SOURCE MATERIAL section start

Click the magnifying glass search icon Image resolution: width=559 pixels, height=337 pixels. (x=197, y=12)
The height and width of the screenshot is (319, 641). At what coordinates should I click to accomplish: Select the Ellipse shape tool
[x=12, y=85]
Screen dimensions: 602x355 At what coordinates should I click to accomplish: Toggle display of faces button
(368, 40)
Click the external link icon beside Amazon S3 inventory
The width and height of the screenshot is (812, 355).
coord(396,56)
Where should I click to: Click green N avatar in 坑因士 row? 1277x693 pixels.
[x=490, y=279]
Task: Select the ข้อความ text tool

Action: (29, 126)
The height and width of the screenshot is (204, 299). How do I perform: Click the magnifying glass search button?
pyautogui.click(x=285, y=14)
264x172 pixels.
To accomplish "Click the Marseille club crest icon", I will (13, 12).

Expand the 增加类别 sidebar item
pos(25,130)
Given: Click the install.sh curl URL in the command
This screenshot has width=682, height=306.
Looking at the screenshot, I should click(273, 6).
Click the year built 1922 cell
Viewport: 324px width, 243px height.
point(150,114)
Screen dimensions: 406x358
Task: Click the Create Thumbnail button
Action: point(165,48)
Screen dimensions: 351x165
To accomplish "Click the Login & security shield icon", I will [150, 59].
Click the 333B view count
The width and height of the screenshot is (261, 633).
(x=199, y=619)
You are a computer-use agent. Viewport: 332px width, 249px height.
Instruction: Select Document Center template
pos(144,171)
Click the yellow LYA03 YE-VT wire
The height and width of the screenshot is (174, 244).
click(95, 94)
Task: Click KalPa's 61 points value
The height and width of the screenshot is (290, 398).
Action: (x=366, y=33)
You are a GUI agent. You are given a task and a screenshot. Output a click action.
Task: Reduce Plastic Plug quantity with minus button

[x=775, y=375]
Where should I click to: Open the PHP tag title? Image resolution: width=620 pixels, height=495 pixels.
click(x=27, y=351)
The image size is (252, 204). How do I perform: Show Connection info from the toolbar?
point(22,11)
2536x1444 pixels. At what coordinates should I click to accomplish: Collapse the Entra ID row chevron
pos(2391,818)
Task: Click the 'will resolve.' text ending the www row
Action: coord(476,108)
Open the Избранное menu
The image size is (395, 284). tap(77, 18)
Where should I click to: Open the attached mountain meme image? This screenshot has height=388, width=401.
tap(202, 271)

SOURCE MATERIAL section end

PROMPT: The line containing "Task: Reduce Plastic" and all lines after it, to the end of the records, are to be output exactly and alone.

OUTPUT FOR THIS TASK:
Task: Reduce Plastic Plug quantity with minus button

[x=775, y=375]
Where should I click to: Open the PHP tag title? Image resolution: width=620 pixels, height=495 pixels.
click(x=27, y=351)
The image size is (252, 204). How do I perform: Show Connection info from the toolbar?
point(22,11)
2536x1444 pixels. At what coordinates should I click to accomplish: Collapse the Entra ID row chevron
pos(2391,818)
Task: Click the 'will resolve.' text ending the www row
Action: coord(476,108)
Open the Избранное menu
The image size is (395, 284). tap(77, 18)
Where should I click to: Open the attached mountain meme image? This screenshot has height=388, width=401.
tap(202, 271)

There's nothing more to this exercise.